→ **Texto fornecido**
───
O fluxo de pessoas se manteve constante desde então. “Mas aumentou bastante nos últimos seis ou oito anos”, analisa o líder comunitário, que chegou a São Paulo com 18 anos. Dezessete anos depois, não se arrepende da mudança, mas recorda com tristeza das dificuldades. “O grande problema foi sobreviver num ambiente completamente diferente do meu. Lá trabalhava na roça, aqui fui para a construção. E sofri muito com o preconceito por ser índio e nordestino”. No começo da migração, muitos foram prestar serviços na construção civil, mas hoje não há uma profissão na qual a maioria se encaixe. Há gente trabalhando como porteiro, segurança, no comércio. As mulheres, em sua maioria, são empregadas domésticas.

“Apesar de pobres, são pouquíssimos os que têm interesse em voltar para Pernambuco”, ressalta o antropólogo Renato Athias, professor de antropologia da Universidade Federal de Pernambuco e estudioso dessa etnia. “Em São Paulo, apesar de tudo, estão melhor do que no interior. Lá há pouca terra”, explica. Segundo o pesquisador, os pankarus, como também são chamados, ocupam uma área de 14.300 hectares às margens do São Francisco nos municípios de Tacaratu, Jatobá e Petrolândia. No entanto, parte do território possui muitas rochas, o que torna a agricultura inviável. “As melhores terras estão com posseiros”, alerta Athias.Ao todo são cinco mil pessoas, cujo trabalho se concentra na lavoura de subsistência. Na aldeia, assim como na capital paulista, ninguém fala mais a língua original da tribo.
───
(Dados coletados)
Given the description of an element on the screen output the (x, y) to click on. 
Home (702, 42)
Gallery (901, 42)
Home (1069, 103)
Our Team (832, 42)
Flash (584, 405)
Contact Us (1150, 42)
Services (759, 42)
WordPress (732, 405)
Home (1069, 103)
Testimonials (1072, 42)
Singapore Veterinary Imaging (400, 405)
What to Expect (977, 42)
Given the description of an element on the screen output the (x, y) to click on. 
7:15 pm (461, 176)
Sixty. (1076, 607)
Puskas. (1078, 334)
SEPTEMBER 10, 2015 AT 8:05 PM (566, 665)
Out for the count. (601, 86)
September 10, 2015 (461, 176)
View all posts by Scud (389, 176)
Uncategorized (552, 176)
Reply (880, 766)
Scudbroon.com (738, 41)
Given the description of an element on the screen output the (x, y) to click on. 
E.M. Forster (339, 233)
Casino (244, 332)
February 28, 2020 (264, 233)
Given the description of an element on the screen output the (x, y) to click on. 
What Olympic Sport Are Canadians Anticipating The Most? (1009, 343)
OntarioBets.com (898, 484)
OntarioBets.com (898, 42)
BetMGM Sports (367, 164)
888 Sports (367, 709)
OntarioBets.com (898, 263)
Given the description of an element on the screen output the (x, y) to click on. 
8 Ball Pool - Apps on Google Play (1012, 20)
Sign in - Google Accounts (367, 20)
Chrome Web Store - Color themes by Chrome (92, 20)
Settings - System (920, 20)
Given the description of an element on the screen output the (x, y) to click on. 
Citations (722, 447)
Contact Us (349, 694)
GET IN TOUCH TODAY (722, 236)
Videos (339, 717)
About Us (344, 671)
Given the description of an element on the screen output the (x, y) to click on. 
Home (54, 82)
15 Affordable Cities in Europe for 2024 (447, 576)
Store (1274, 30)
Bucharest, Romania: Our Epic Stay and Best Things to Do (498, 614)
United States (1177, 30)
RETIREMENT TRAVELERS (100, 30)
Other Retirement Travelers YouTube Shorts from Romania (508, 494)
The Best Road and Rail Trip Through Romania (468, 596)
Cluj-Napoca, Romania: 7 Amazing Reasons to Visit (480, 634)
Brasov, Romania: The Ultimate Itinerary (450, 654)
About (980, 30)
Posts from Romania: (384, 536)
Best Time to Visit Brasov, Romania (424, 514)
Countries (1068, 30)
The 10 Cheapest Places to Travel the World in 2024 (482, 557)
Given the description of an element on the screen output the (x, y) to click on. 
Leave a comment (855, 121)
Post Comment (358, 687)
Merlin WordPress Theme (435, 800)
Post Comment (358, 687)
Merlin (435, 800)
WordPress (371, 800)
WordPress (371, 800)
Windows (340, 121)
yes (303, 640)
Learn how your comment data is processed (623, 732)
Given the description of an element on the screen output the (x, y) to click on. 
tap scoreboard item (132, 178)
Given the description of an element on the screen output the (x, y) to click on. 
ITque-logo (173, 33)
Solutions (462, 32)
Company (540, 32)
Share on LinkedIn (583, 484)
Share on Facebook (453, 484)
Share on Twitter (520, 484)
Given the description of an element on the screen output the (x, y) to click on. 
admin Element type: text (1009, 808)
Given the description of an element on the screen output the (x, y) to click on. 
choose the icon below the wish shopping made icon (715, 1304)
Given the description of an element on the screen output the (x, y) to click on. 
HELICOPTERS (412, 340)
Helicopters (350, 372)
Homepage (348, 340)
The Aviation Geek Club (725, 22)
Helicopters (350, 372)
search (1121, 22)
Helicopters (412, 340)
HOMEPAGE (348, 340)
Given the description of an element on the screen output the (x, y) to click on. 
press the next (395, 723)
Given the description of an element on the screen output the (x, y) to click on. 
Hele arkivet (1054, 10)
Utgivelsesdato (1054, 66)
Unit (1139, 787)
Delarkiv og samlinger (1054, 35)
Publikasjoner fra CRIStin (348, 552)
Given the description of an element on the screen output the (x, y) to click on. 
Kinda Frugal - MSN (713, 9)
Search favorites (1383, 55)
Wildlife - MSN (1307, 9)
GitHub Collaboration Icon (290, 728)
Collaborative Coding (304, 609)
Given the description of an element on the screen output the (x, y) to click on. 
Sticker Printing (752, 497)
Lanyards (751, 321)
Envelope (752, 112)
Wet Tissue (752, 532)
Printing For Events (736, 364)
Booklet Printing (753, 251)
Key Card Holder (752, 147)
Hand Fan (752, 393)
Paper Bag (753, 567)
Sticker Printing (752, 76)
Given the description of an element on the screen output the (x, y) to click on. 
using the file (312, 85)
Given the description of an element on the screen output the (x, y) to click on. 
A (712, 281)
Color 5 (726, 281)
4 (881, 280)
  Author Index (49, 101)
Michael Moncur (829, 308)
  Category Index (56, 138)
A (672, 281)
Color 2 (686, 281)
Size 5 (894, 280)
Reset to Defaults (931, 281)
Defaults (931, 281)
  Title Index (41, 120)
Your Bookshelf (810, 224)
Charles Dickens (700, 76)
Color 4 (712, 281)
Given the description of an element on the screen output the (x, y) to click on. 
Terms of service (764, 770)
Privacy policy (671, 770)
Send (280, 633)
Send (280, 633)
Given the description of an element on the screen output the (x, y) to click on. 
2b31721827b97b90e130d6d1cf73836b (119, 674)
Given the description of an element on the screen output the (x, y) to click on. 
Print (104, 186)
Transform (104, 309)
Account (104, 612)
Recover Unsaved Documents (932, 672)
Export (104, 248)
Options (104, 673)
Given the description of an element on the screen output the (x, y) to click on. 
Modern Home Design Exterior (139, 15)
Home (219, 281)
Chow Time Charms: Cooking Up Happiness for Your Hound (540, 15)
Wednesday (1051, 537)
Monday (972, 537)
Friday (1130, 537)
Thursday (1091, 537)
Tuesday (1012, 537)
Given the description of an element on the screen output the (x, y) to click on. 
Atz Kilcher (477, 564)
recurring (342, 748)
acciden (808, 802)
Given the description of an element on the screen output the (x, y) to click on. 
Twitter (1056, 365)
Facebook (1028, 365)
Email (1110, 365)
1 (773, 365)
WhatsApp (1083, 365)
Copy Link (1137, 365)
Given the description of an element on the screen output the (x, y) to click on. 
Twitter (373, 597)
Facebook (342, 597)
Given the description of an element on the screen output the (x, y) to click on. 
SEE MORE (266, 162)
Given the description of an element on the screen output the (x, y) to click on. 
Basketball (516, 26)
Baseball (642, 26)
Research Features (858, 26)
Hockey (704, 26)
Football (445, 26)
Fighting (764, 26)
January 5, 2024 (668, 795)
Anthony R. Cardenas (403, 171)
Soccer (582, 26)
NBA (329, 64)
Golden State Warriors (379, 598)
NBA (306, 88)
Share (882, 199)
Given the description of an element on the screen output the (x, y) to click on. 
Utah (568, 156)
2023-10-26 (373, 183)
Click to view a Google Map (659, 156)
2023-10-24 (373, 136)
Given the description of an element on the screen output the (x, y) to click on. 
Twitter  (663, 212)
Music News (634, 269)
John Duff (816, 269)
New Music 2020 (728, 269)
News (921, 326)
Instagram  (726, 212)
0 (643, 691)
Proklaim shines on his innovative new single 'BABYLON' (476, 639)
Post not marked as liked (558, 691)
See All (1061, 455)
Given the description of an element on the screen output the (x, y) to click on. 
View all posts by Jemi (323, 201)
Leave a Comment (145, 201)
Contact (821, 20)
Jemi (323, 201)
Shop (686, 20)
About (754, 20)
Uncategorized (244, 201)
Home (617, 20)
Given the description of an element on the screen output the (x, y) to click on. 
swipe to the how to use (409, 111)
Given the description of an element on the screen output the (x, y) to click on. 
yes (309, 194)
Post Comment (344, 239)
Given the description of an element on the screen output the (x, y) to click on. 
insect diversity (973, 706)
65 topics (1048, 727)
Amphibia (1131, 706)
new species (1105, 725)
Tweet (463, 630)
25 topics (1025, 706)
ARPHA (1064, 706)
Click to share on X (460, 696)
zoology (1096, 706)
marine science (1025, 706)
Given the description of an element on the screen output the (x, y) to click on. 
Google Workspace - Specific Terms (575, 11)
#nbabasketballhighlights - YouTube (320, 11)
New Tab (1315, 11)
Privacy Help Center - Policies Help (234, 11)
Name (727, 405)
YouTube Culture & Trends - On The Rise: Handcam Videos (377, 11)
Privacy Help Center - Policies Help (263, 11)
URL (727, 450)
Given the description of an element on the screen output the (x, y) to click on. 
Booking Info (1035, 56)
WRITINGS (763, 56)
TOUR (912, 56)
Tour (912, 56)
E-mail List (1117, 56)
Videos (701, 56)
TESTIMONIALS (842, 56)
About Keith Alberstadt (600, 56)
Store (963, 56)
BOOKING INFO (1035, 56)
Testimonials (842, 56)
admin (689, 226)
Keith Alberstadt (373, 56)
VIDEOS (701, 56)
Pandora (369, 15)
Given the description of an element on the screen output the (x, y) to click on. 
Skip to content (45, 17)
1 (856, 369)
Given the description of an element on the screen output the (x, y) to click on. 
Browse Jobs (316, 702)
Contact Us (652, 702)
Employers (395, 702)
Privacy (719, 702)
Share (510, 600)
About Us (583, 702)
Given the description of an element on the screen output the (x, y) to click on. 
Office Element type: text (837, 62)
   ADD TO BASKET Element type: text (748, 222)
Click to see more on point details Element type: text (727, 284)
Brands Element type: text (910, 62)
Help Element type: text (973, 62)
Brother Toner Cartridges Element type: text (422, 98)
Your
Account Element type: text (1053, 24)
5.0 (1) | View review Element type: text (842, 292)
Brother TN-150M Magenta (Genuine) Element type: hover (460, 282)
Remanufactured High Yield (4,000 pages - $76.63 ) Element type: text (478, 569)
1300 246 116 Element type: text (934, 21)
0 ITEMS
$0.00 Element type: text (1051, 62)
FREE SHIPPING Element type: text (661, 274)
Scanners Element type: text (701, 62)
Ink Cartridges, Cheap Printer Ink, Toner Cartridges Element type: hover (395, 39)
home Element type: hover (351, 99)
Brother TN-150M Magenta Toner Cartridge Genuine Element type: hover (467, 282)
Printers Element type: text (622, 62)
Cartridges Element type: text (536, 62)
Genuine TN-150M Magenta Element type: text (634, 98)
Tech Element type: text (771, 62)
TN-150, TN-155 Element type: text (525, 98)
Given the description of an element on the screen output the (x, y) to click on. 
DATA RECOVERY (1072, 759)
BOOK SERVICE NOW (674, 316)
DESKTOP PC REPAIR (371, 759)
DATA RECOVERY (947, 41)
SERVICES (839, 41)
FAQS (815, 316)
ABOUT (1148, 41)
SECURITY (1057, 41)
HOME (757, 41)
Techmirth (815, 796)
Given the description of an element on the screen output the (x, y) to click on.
───
→ **Atividade**
Transcreva do texto fornecido o trecho que vai de "O fluxo de pessoas" até "são empregadas domésticas.", inclusive.

→ **Resolução do exercício**
O fluxo de pessoas se manteve constante desde então. “Mas aumentou bastante nos últimos seis ou oito anos”, analisa o líder comunitário, que chegou a São Paulo com 18 anos. Dezessete anos depois, não se arrepende da mudança, mas recorda com tristeza das dificuldades. “O grande problema foi sobreviver num ambiente completamente diferente do meu. Lá trabalhava na roça, aqui fui para a construção. E sofri muito com o preconceito por ser índio e nordestino”. No começo da migração, muitos foram prestar serviços na construção civil, mas hoje não há uma profissão na qual a maioria se encaixe. Há gente trabalhando como porteiro, segurança, no comércio. As mulheres, em sua maioria, são empregadas domésticas.